In the morning, over breakfast, they talked. Noel had forgotten, he'd need the Honda to get to lunch with Lyle. She called for a rental car. She dressed for the occasion, Brendan's slate-blue shirt, her taupe jacket, and tailored slacks. Right for her interrogation of Marchand. And too bad for Tam that he'd seen her clothes. Anyway, with him she wouldn't be dressed for all that long. She shoved her feet into her boots and bagged her runners.

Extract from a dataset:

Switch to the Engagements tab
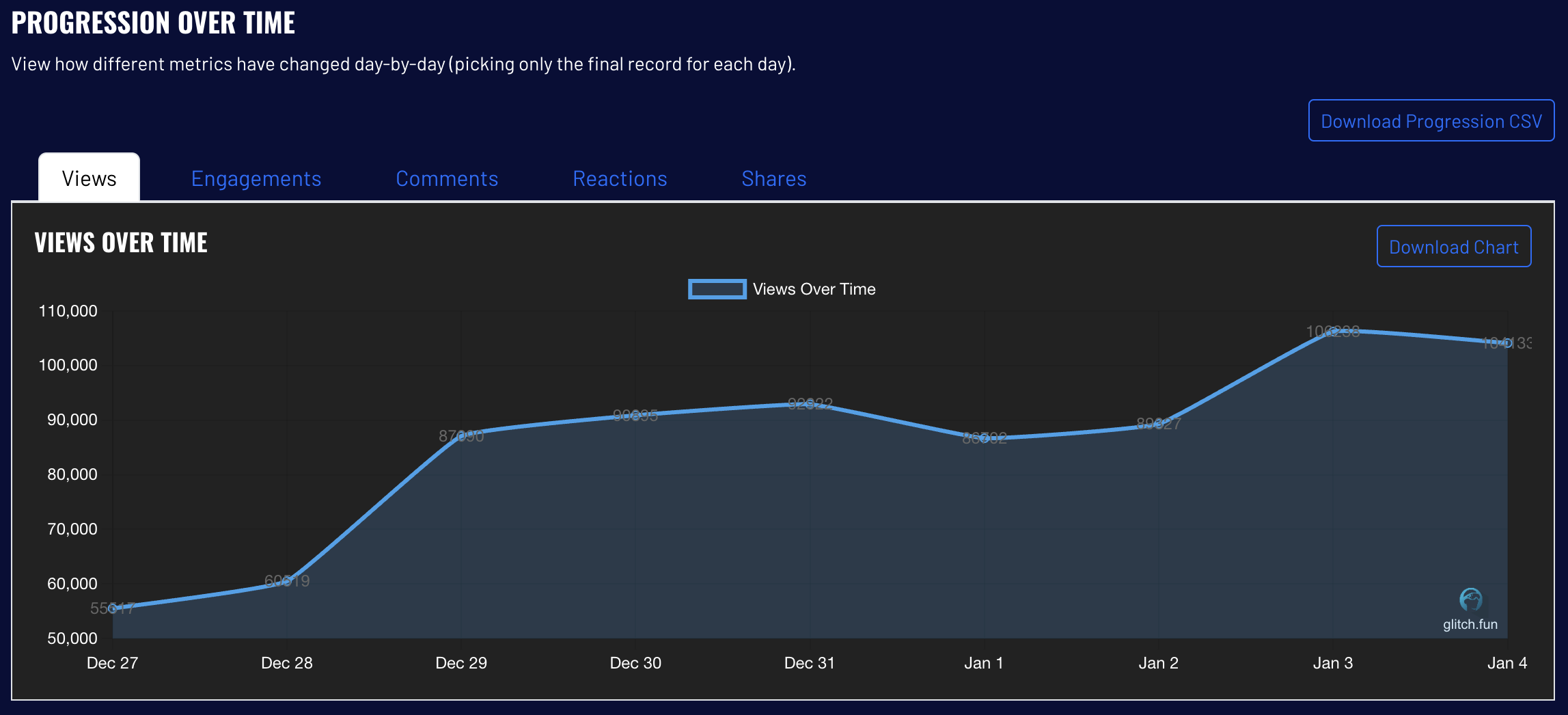 [256, 178]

“Give a call from Gabriola.”

She promised to. She picked up her rental, a red Taurus, and caught the 11:40 ferry. Only ten minutes late coming in. She'd arrive in perfect time at the Gallery.

• • •

It had been the best of mornings for Artemus Marchand. At 8:15 the last detail for the show slipped cleanly in place. Virtually nothing could go wrong, not at this point. That detail, Gordon Thompson from the
Globe and Mail
saying he'd be at the opening, was a breakthrough, a fully national contingent of reviewers. Islanders would read about the importance of the Gallery in every major daily and hear about it on the CBC. As well as in the
Gabriola Gab
, couldn't get rid of Lucille. But all that other stuff from her would be gone and forgotten.

The only remaining irritant, that damned detective. Should never have given her half an hour, five minutes was too much. Yes, asking Lyle to recommend an investigator had been foolish. Glad he'd not told Rosie the woman was returning. Rosie was in the greenhouse. He'd said, Surely everything is ready. The plants keep growing, she'd said.